Shadgal1 Thu 11-Jun-15 21:43:53

I'm using a iPhone baby tracker app to log eats and sleeps - I just hit start when he goes down and stop when he wakes up. Without this I find it impossible to remember anything and would struggle to even know he'd been up for more than an hour or not, etc. I'm not worried about his night sleeps (I'm thrilled when I get 4+ hours kip a night and can manage on that and a few dozes in the day) - it's the lack of day naps I'm concerned about. Actually logging them today (using the app) has helped me keep track and keep ontop of when I should put actively him down. I'm def someone who needs a list, it's always been the way long before motherhood! I'm sure it'll become more instinctive as we go. It was the same with the breastfeeding, took me a while and LOTS of writing down to be sure of how often he'd fed, which breast was fed last, etc...
Anyway so my only concern is whether he's getting enough healthy sleep - I'm not so bothered about making him fit into a routine for my sake. During his many (probably too short) feeding-naps today I discovered a brilliant sleep website www.troublesometots.com which I recommend to anyone needing help like me.
Thank you all for taking the time to listen and respond x

PomeralLights Fri 12-Jun-15 04:00:47

I found trying to track naps meant I was always being reactive and having to second guess myself.

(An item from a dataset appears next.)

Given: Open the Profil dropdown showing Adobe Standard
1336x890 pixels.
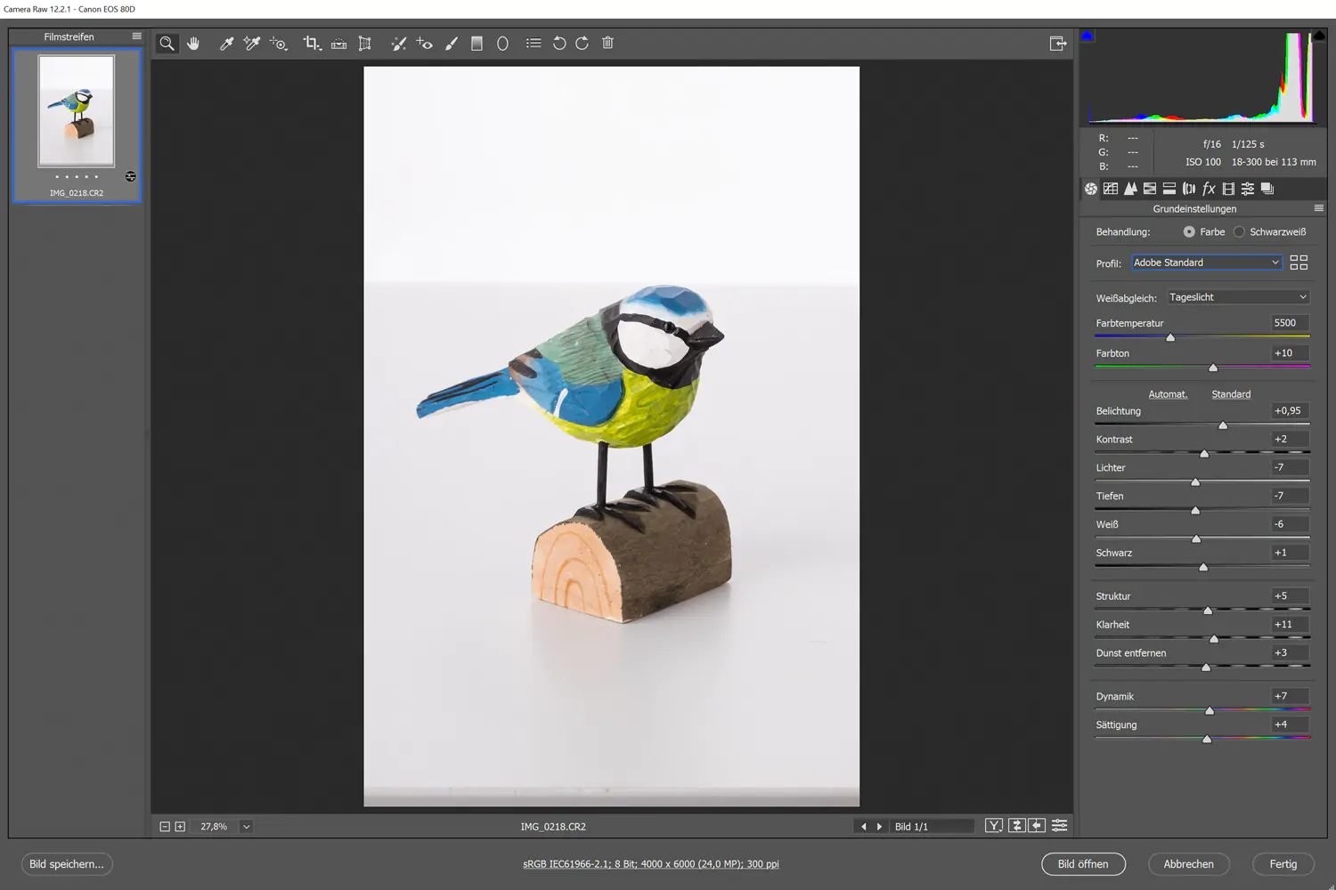Looking at the screenshot, I should tap(1206, 262).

I've found it much more helpful to think how long has dd been awake. For my dd (5m) after 2hrs I start thinking about getting her to nap.

Pp up thread suggested at this age you should be trying to start the next nap after 45mins/1hr awake. Maybe try it that way?

Shadgal1 Fri 12-Jun-15 19:24:47

Yeah you're right that works much better for my brain and today has worked well. He hasn't quite napped exactly one hour since waking, one time it was 2 hours - but overall he's slept as much as he should in a 24-hour period and that's already having a positive impact and he's dropping off a little easier. Fingers crossed!

Shadgal1 Fri 12-Jun-15 19:25:54

Ps I did swaddle and white noise last night and this morn and it worked a treat

PomeralLights Fri 12-Jun-15 19:53:59

That's great. Just to reassure you, the days get easier once they get broken up into longer periods (like 2hrs awake rather than 1) and it does get much easier to leave the house and do things without constantly worrying about food and naps - promise! Hope things stay good for you.